> **TEXT SECTION**:
- - - - - - -
Students investigate evolution evidence discovering three types prove common ancestry across species. Through examining Evie Loo's Natural History Wing fossils or analyzing transitional form mysteries, rotating through stations comparing anatomical structures, embryological development, and fossil sequences, and engineering devices monitoring ongoing evolution like antibiotic-resistant bacteria, students master analyzing evolutionary relationships using fossil, embryological, and comparative anatomy evidence lines.
- Lesson 1

Solve: Common Ancestor Mystery + Vocabulary Mind Map
Evie Loo's will names Pongo the orangutan, P-Jon the bird, and Lil' Swimmy the fish as her family. Lawyers declare it invalid—they're not related! Students follow Mosa through Evie's mansion's Natural History wing, gathering three types of evidence: fossil evidence (transitional forms showing evolutionary changes), embryological evidence (all vertebrate embryos look similar early on, sharing gill slits and tails), and comparative anatomy (homologous structures like human arms, bird wings, and whale flippers share the same bone arrangement). The verdict: all species share a common ancestor, making them technically family. The Will stands!
- Lesson 2

Make: Gather Your Own Evidence
Three evidence-gathering stations. Station 1: Anatomical Structures—Students compare bone arrangements in human arms, bird wings, whale flippers, and bat wings, discovering homologous structures that prove common ancestry despite different functions. Station 2: Embryos—Students examine vertebrate embryo cards (fish, birds, turtles, humans) at different developmental stages, identifying shared early features (pharyngeal arches/gill slits, tails, limb buds) that later diverge. Station 3: Fossils—Students arrange whale fossil sheets chronologically, reconstructing evolutionary history from land-dwelling ancestors with legs to modern aquatic whales. They complete Evidence Journals explaining how each evidence type supports evolution.
- Lesson 3

Engineer: Engineer a Device that Monitors Evolution
Design a device to monitor that evolution is still happening within a species right now. Students research modern examples of observable evolution (antibiotic-resistant bacteria? pesticide-resistant insects? climate-adapted animals?), identify traits that are changing, then engineer monitoring devices—maybe automated cameras tracking beak sizes in finch populations, sensors measuring wing length changes in moths, or sample collectors tracking bacterial resistance rates. They present designs explaining how their devices gather data proving evolution continues in real time, not just ancient history.
- - - - - - -
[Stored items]
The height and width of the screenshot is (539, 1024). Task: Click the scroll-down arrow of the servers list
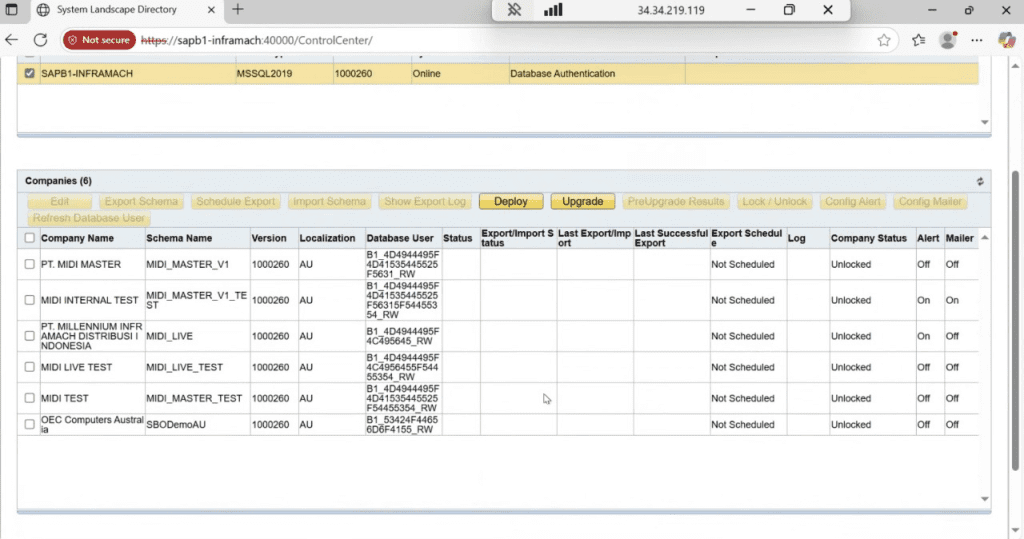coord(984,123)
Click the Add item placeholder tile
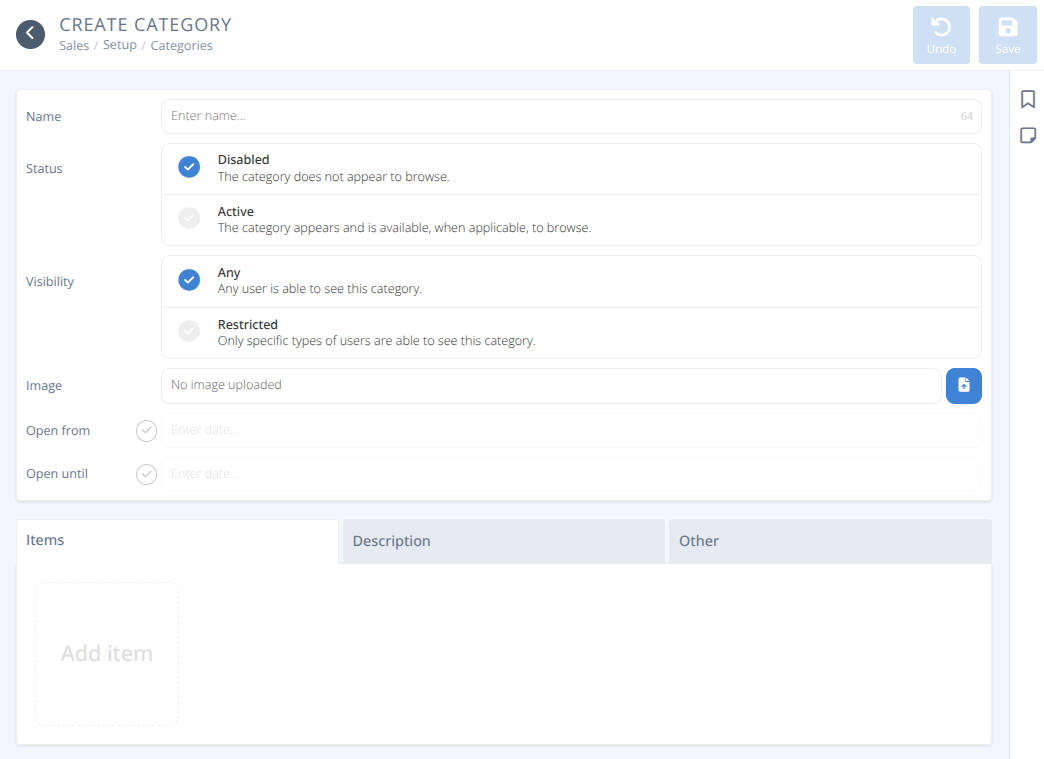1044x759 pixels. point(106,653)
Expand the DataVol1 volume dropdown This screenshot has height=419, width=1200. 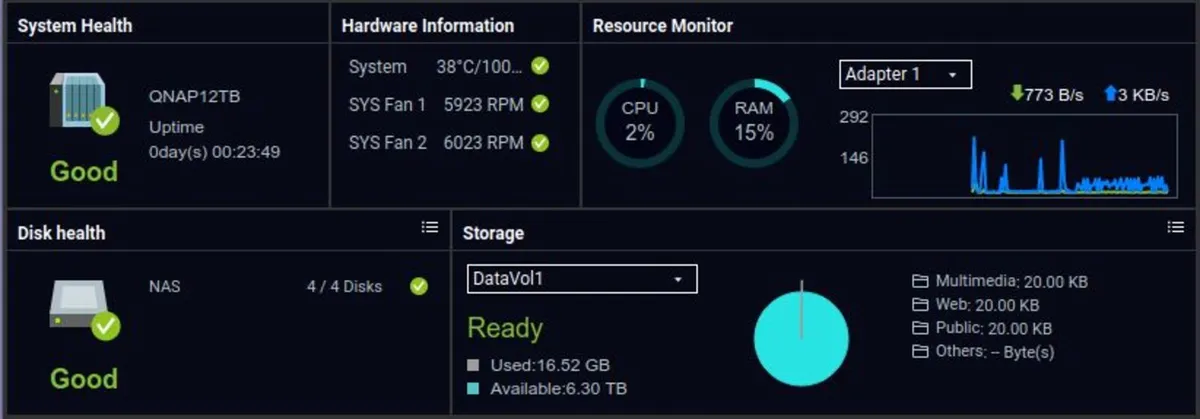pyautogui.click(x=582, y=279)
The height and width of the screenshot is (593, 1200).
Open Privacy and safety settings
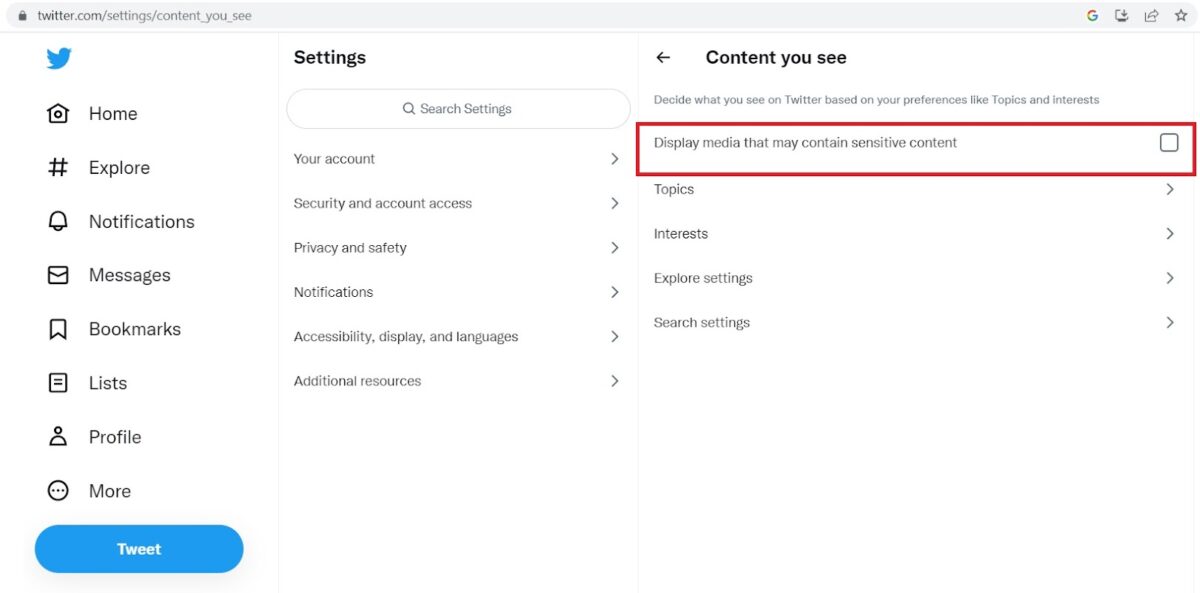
- - - - - - -
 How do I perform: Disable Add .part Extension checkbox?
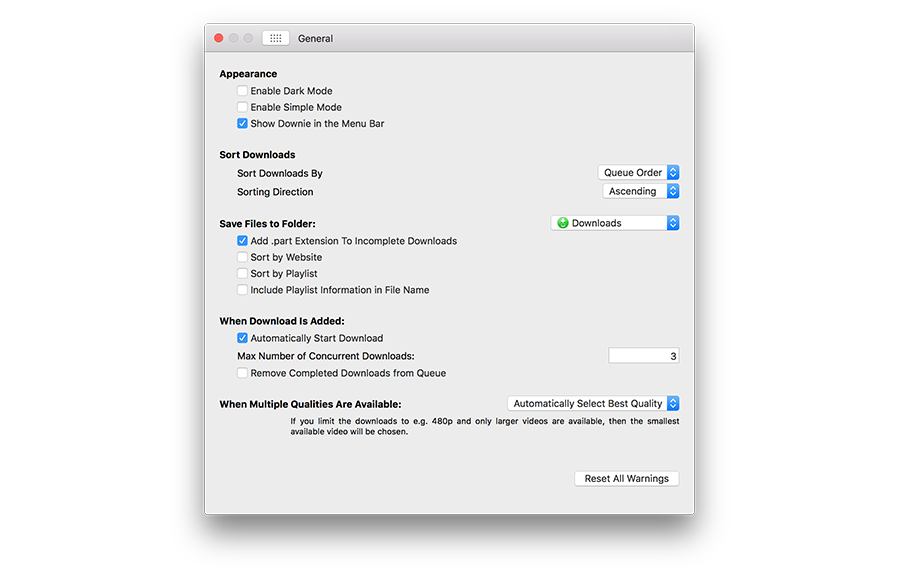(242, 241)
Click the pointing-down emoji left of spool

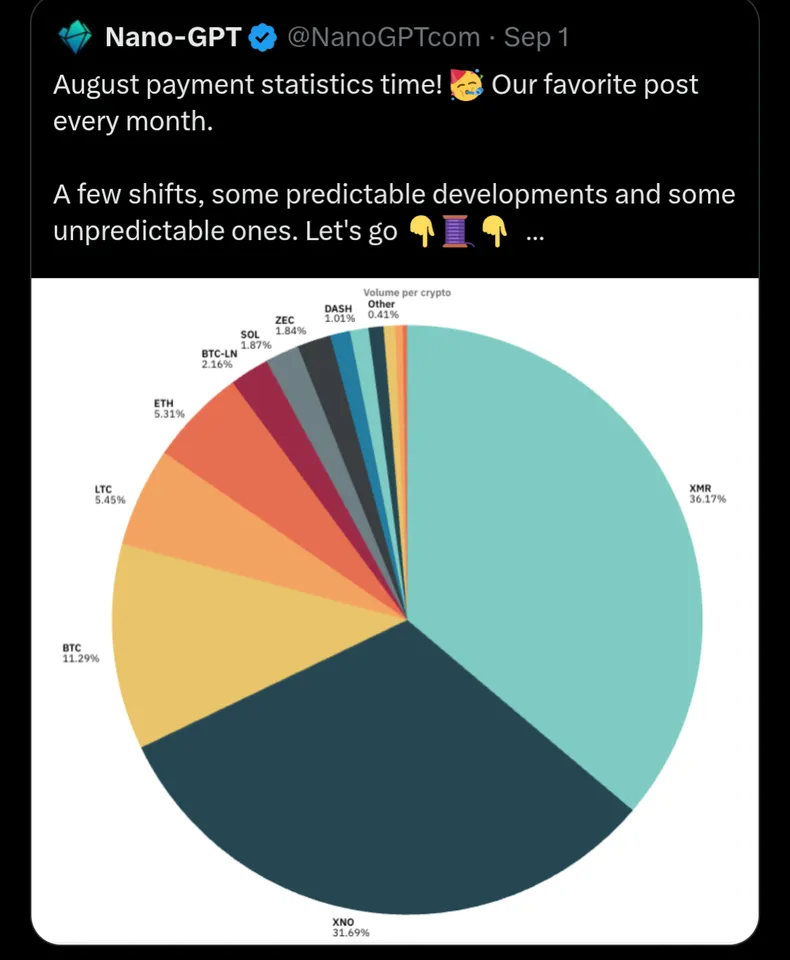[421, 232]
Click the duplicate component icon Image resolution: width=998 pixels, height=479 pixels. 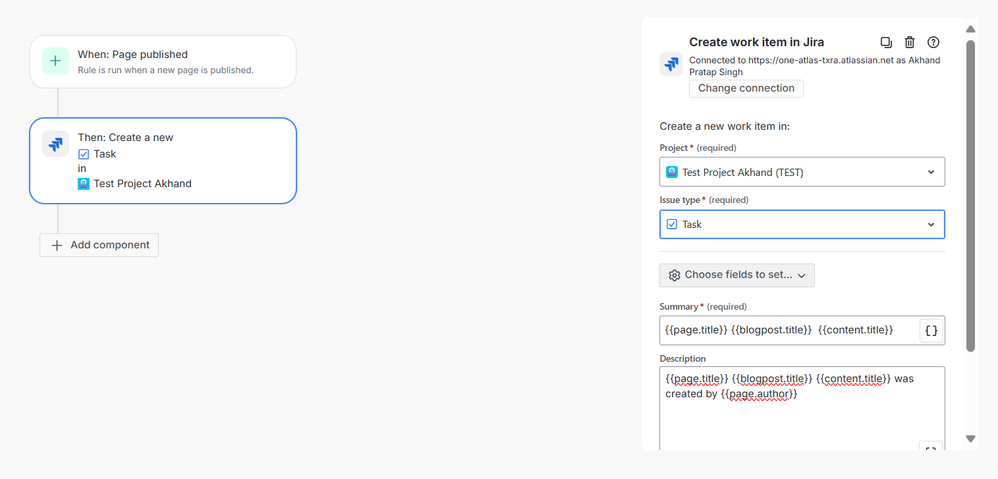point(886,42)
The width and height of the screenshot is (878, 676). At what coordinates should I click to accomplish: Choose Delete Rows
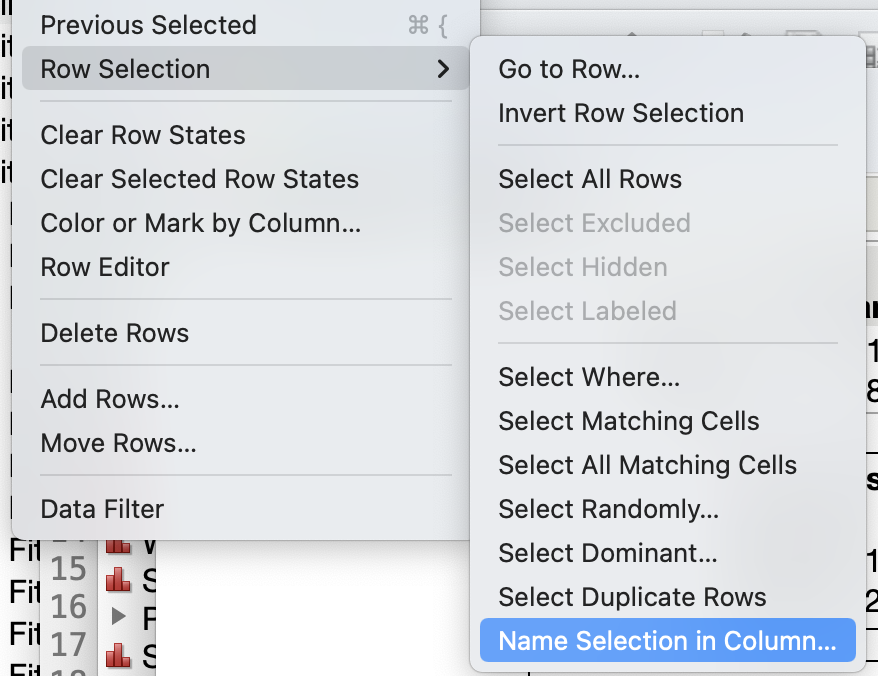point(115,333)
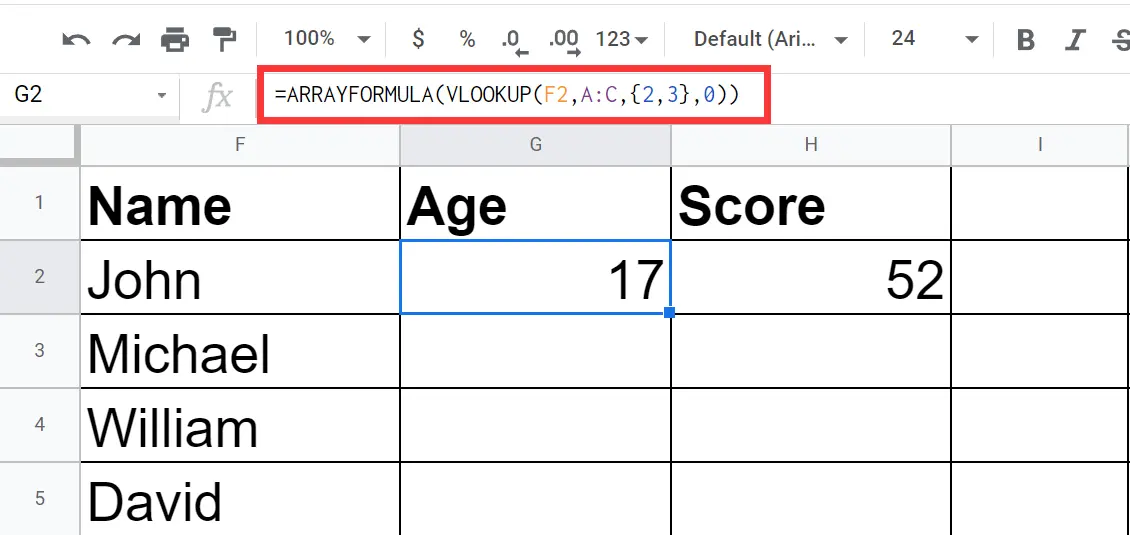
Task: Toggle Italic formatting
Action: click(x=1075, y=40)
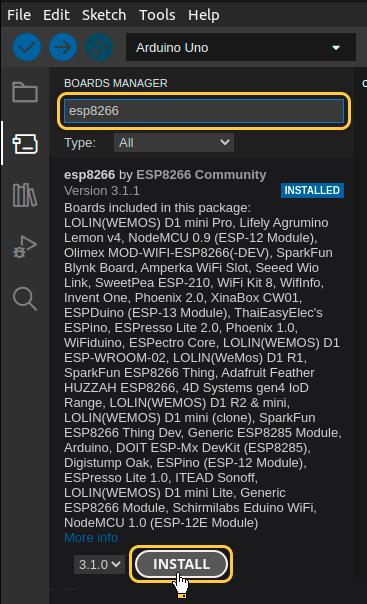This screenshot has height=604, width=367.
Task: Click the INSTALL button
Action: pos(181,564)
- - - - - - -
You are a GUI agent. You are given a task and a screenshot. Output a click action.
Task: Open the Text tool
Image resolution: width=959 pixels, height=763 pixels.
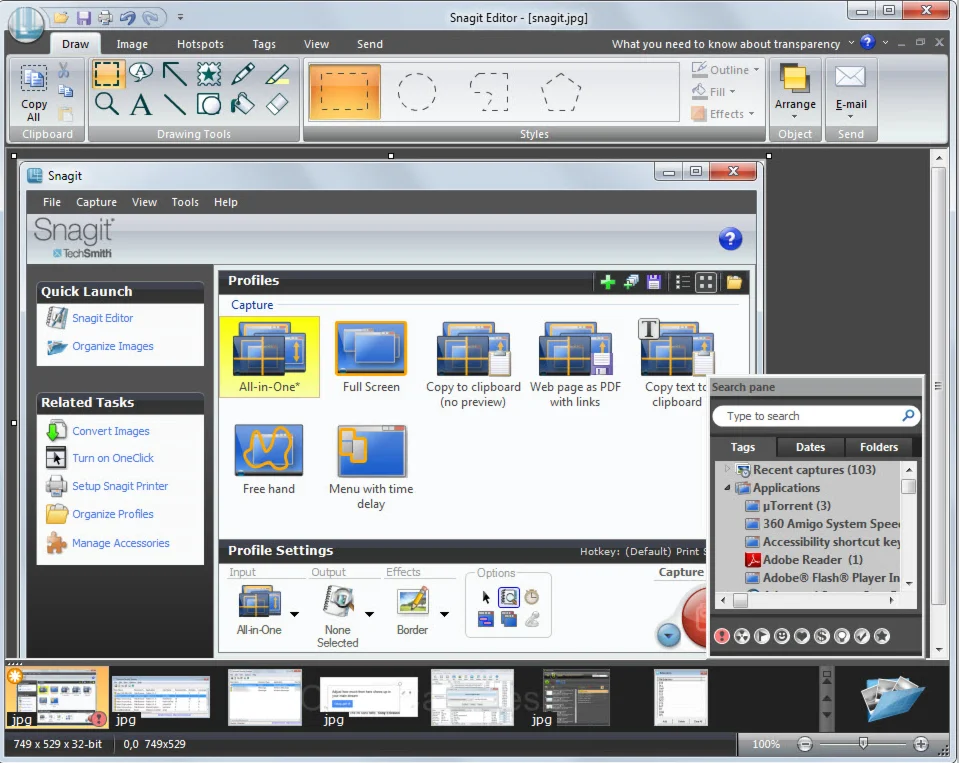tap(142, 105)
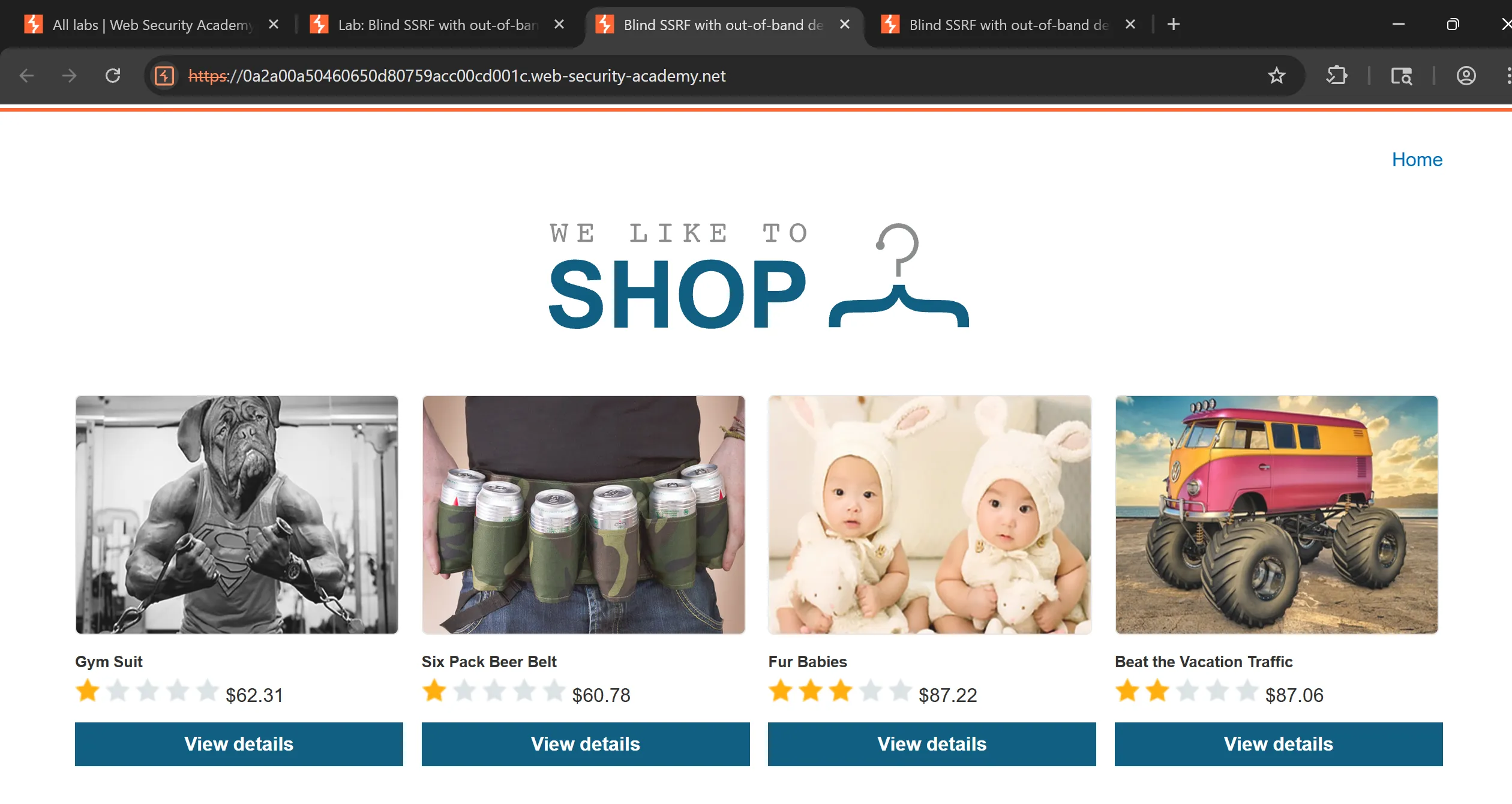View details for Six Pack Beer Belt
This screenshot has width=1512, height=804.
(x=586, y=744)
- - - - - - -
Output the passage of the evolution lesson text starting at "Solve: Common Ancestor" and ending at "The Will stands!", copied word for word.

> **SOLUTION TO THIS PROBLEM**:
Solve: Common Ancestor Mystery + Vocabulary Mind Map
Evie Loo's will names Pongo the orangutan, P-Jon the bird, and Lil' Swimmy the fish as her family. Lawyers declare it invalid—they're not related! Students follow Mosa through Evie's mansion's Natural History wing, gathering three types of evidence: fossil evidence (transitional forms showing evolutionary changes), embryological evidence (all vertebrate embryos look similar early on, sharing gill slits and tails), and comparative anatomy (homologous structures like human arms, bird wings, and whale flippers share the same bone arrangement). The verdict: all species share a common ancestor, making them technically family. The Will stands!